Analysis of honey shows that it contains the nectar of 500 different plants.
"In its bouquet you can understand how busy and productive the bee is - this is one unique insect," says the beekeeper.
"If you don't give a bee work to do, it'll leave you. The beekeeper is the one to blame if there's a lack of honey. If you don't clean out your frames, you'll also get no honey. And the bee will say bye-bye!" says Čauna.
She has 80 bee colonies divided into four sheds, each containing 20 families. And then look for a suitable place for hives.
As with humans, location is everything when it comes to providing a harmonious life for busy bees, Čauna explains.
"There is a lot of agricultural land, growing grain, where there is nothing [for bees].So we look for forestry sites, where there are meadows, natural conditions, and no fertilizers used," she says as one of the keys to tasty honey.
Beekeeping is more for pleasure than profit, Čauna says.

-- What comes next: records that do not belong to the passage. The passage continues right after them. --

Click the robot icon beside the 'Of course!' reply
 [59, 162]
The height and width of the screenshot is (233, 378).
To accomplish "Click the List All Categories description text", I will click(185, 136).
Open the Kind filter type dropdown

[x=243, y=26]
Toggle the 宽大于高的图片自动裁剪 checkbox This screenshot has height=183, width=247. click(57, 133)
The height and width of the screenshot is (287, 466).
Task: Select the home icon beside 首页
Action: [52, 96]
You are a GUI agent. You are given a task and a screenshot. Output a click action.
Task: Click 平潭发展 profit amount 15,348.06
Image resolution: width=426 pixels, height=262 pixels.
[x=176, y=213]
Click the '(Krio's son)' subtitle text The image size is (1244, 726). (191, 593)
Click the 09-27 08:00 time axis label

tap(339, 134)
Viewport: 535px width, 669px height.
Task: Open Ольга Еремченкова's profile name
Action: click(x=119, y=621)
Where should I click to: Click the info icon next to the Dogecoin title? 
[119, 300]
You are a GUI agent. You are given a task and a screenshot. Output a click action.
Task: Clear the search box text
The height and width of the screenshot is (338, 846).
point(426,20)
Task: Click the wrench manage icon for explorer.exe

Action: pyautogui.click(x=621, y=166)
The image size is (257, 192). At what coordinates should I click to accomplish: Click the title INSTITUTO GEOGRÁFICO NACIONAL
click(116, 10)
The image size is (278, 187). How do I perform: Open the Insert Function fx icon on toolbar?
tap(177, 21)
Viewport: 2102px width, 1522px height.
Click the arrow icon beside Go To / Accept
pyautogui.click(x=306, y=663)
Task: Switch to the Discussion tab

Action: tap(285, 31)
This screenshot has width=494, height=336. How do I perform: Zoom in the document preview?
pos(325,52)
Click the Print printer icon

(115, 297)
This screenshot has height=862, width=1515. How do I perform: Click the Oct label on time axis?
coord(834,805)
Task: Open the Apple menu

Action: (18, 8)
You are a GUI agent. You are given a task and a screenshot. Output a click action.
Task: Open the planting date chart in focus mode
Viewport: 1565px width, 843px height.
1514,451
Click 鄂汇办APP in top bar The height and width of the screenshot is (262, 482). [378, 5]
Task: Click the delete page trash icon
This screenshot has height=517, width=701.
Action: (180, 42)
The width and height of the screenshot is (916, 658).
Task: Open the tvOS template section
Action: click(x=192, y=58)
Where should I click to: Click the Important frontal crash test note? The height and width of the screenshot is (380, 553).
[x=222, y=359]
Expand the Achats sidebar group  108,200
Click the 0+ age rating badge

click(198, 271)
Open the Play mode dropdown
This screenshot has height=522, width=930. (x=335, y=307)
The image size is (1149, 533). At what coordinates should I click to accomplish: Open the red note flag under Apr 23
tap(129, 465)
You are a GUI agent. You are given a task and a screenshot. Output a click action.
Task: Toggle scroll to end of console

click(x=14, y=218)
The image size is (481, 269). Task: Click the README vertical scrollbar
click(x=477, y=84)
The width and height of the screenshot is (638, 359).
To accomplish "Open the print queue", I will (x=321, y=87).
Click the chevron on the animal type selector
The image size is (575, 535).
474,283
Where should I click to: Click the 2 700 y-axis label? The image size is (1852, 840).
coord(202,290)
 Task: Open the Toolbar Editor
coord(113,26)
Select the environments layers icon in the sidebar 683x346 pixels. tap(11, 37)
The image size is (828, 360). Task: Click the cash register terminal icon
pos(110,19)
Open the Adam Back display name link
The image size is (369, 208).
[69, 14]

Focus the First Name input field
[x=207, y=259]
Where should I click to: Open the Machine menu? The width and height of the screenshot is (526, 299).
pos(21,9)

"I give the honey to poor families, relatives, friends. Davin. To mke money you really need 100 hives. we are a family of three with 88 hives, so it's really a hobby," she says.
However, Čauna's success and that of other Latvian bee-keepers could offer an important future industry for the country. With many countries reporting catastrophic falls in the number of bees they maintain, Latvia's bee population is actually rising with 85,000 colonies managed by around 3,000 beekeepers and exports flowing to Finland and Germany.